§ Требование
Пожалуйста, допишите отрывок о первой встрече Солженицына и Белинкова, начав сразу после последней фразы текста для чтения.

§ Текст для чтения
================================
Моя длинная и нервная дорога через мокрую распутицу кончилась. В спешке расплатившись с шофером, я устремилась на наш девятый этаж. Хорошо, что хоть лифт работал!
Конечно, я опоздала.
Заключенные (бывшие заключенные, скажем для ясности) — Александр Солженицын и Аркадий Белинков — впервые встретились в нашей квартире по адресу: Москва, Малая Грузинская, дом
Подходя к двери квартиры, я услышала голоса. Когда я вошла, мне навстречу поднялся человек из русских былин. Высокий, широкоплечий. Его чистосердечное лицо широко открывала шкиперская рыжеватая борода. Он легко краснел, и от этого казалось, что он смущался. Чем-то очень синим светились глаза. Улыбаясь, гость виновато сказал: «Вам из-за меня пришлось уйти с работы?»
================================
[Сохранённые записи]
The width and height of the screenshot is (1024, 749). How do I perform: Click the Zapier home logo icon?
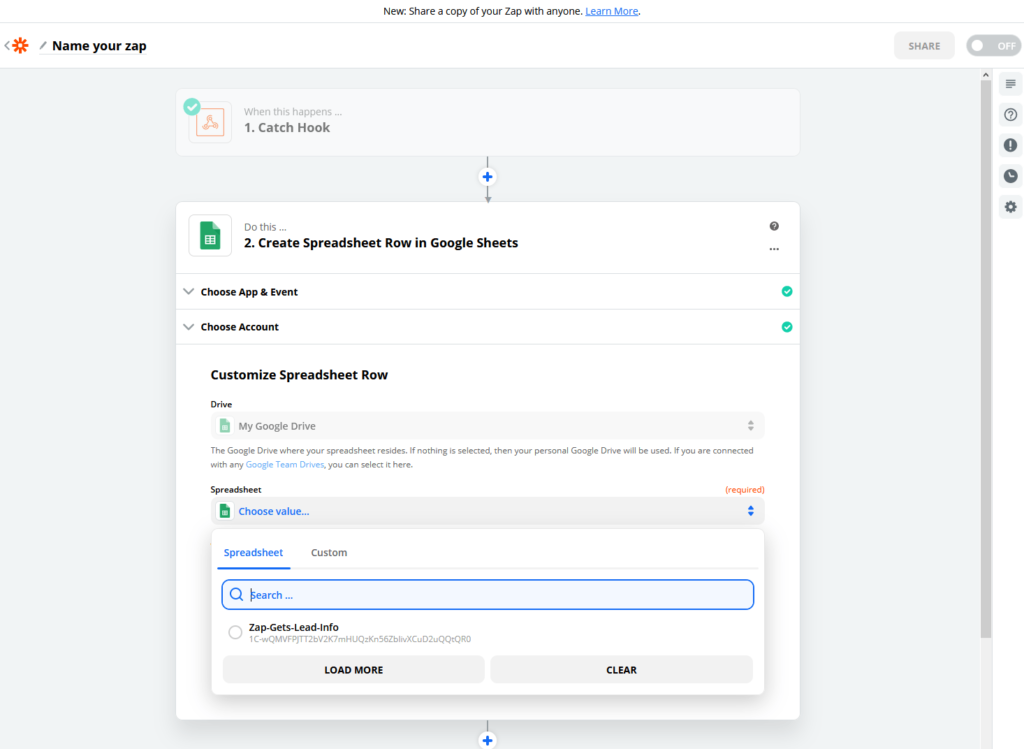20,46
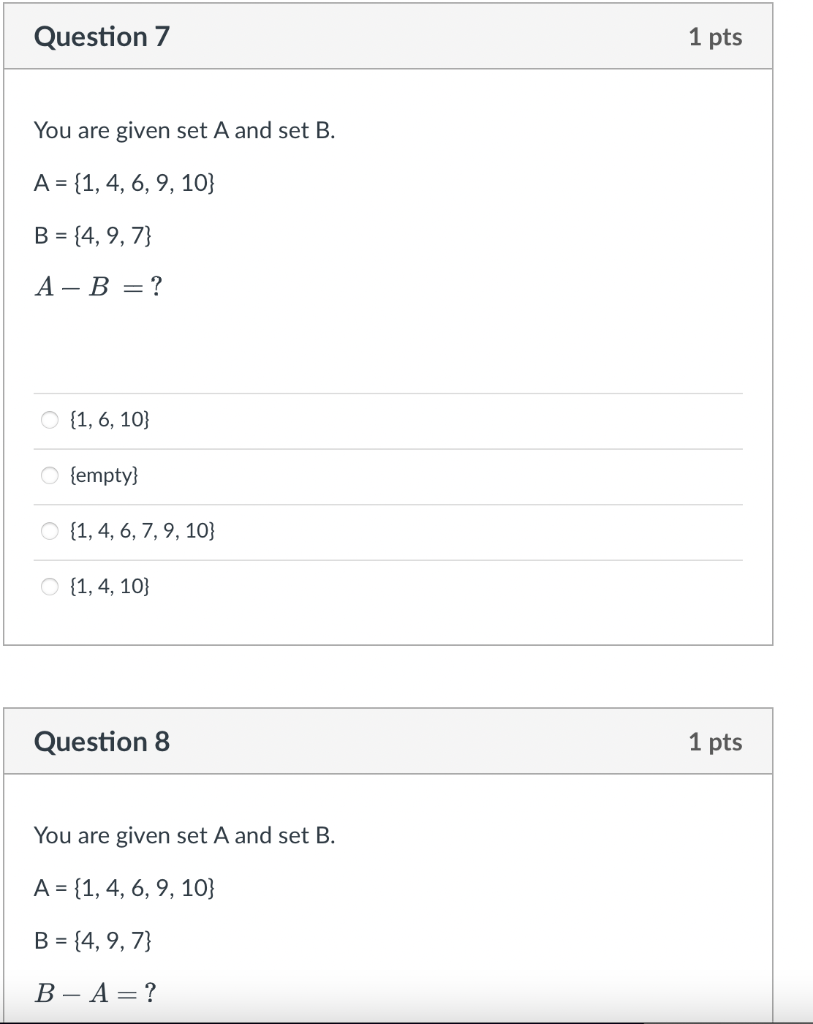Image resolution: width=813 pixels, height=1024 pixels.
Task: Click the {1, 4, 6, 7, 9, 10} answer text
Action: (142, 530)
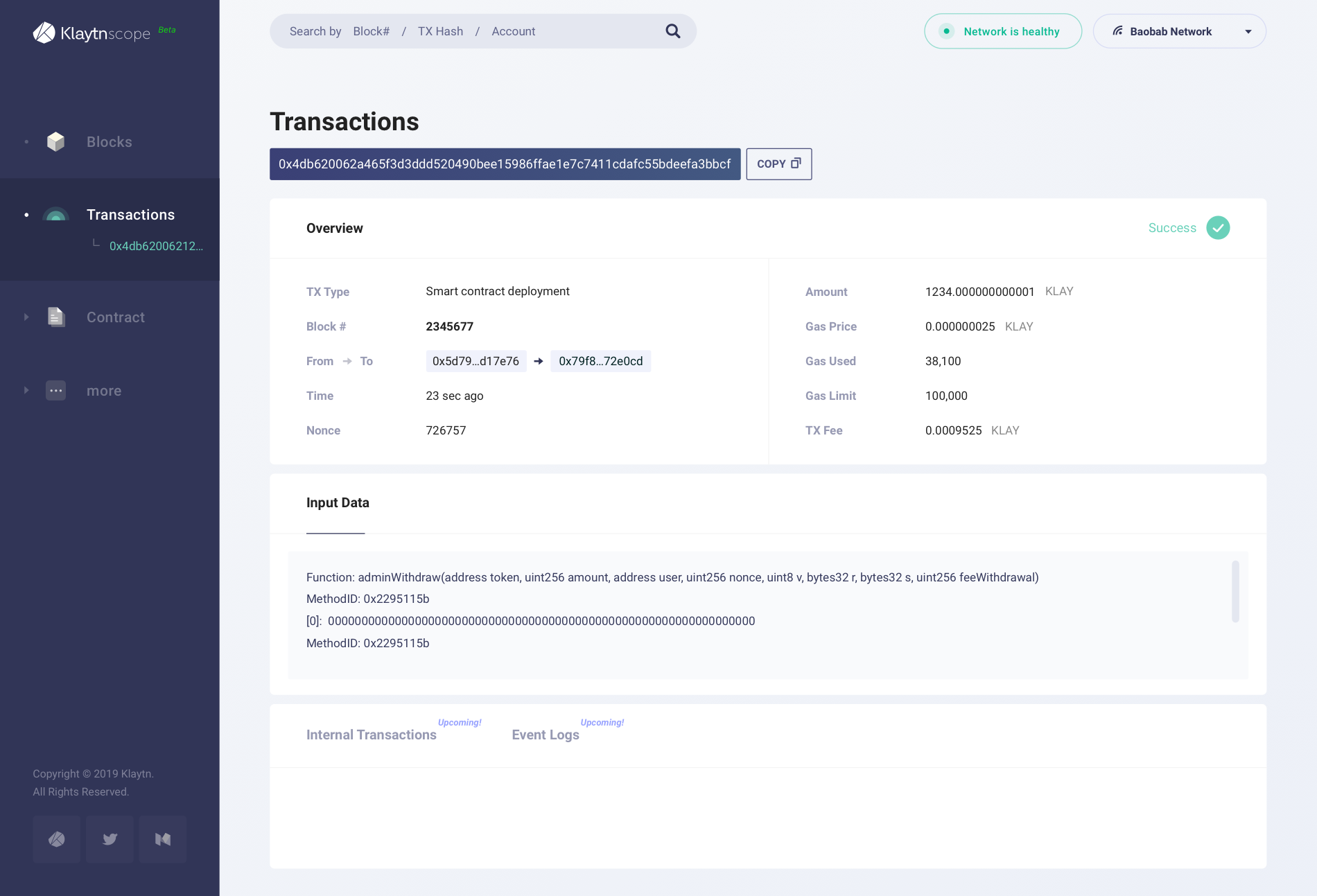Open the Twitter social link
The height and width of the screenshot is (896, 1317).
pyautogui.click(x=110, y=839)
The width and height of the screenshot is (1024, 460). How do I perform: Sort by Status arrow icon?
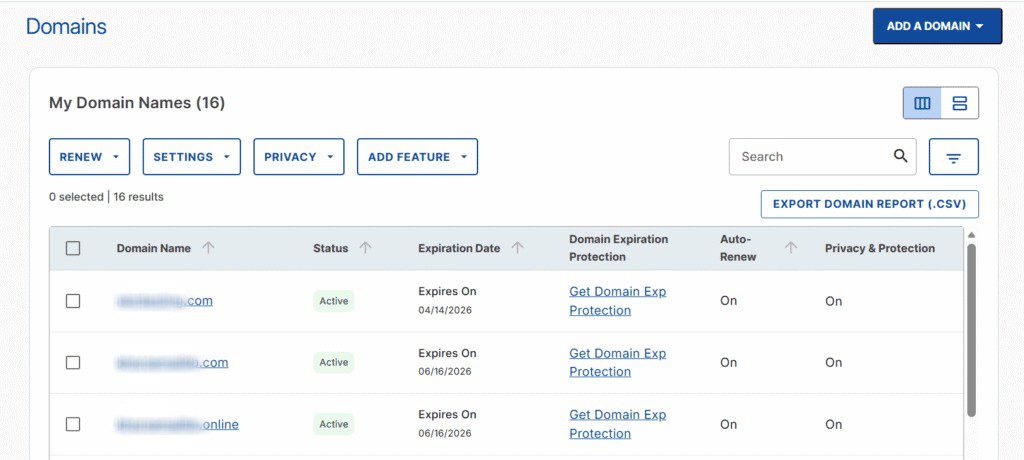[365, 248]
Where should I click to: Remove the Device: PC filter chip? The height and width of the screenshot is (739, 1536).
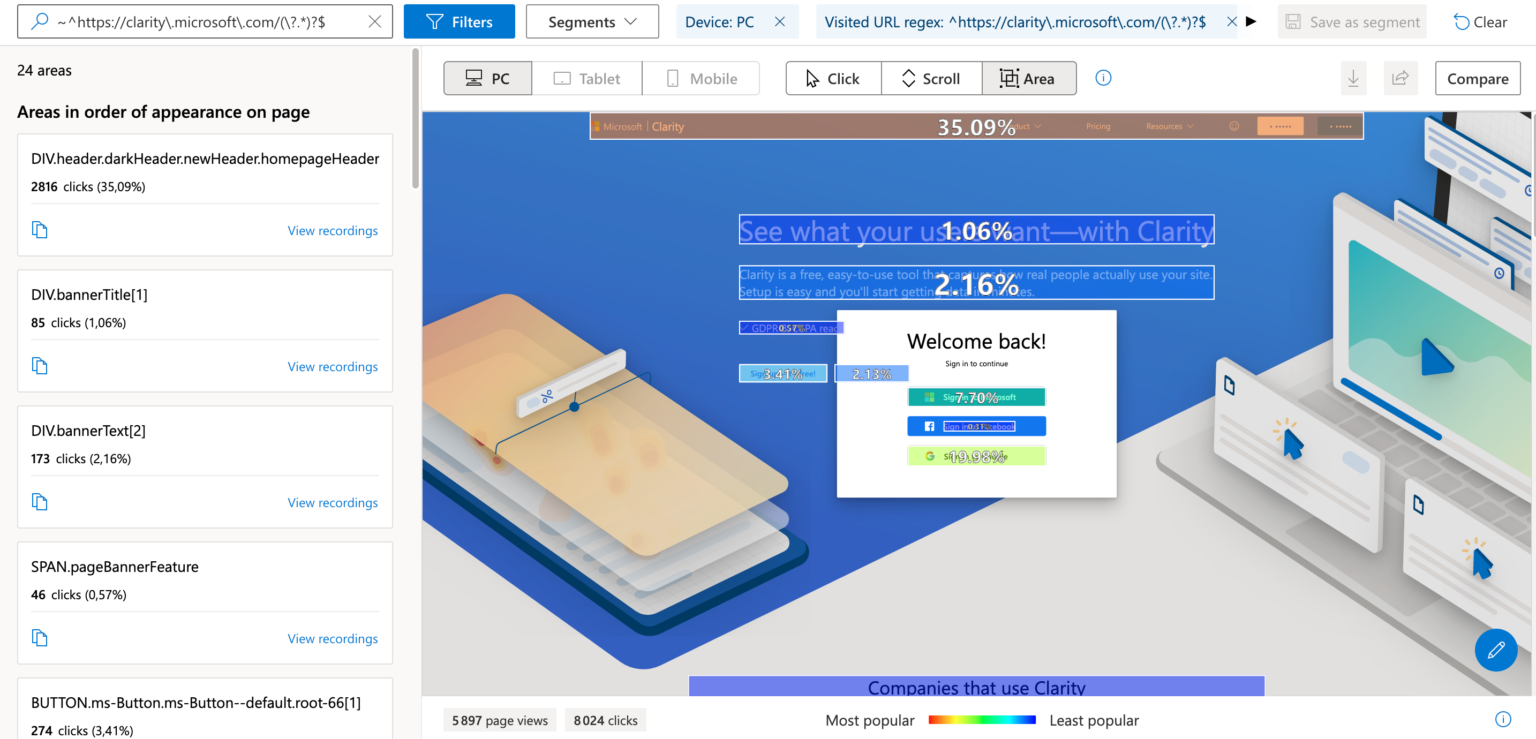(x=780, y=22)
================================
§ Ответ на задание
У Аркадия впервые в жизни был настоящий, хотя и крошечный кабинет: книжные полки вдоль стен, письменный стол впритык к окну, картина Серова в узеньком простенке.
Нас было трое, и мы сидели на расстоянии дыхания друг от друга.
Очень разные — болезненно-бледный, с острыми семитскими чертами лица, подобранный и сдержанный — хозяин дома и — подвижный с легким румянцем на щеках — его моложавый гость сидели в одинаковых креслах. Что-то общее объединяло их и отъединяло от меня. Я была неловкой и неуместной с моими тарелочками, салфеточками и печеньем.
У Аркадия при себе была узкая полоска бумаги с пунктами 1, 2, 3, 4… Она в числе таких же других до того лежала на столе в стопке «Солженицын». Полоски были узенькими, это были обрезки не до конца использованных бумажных листов, которые по лагерной привычке жаль было выбросить. Рядом были другие стопки — «Ахматова», «Декабристы», «Олеша».
Но они не обсуждали литературные вопросы.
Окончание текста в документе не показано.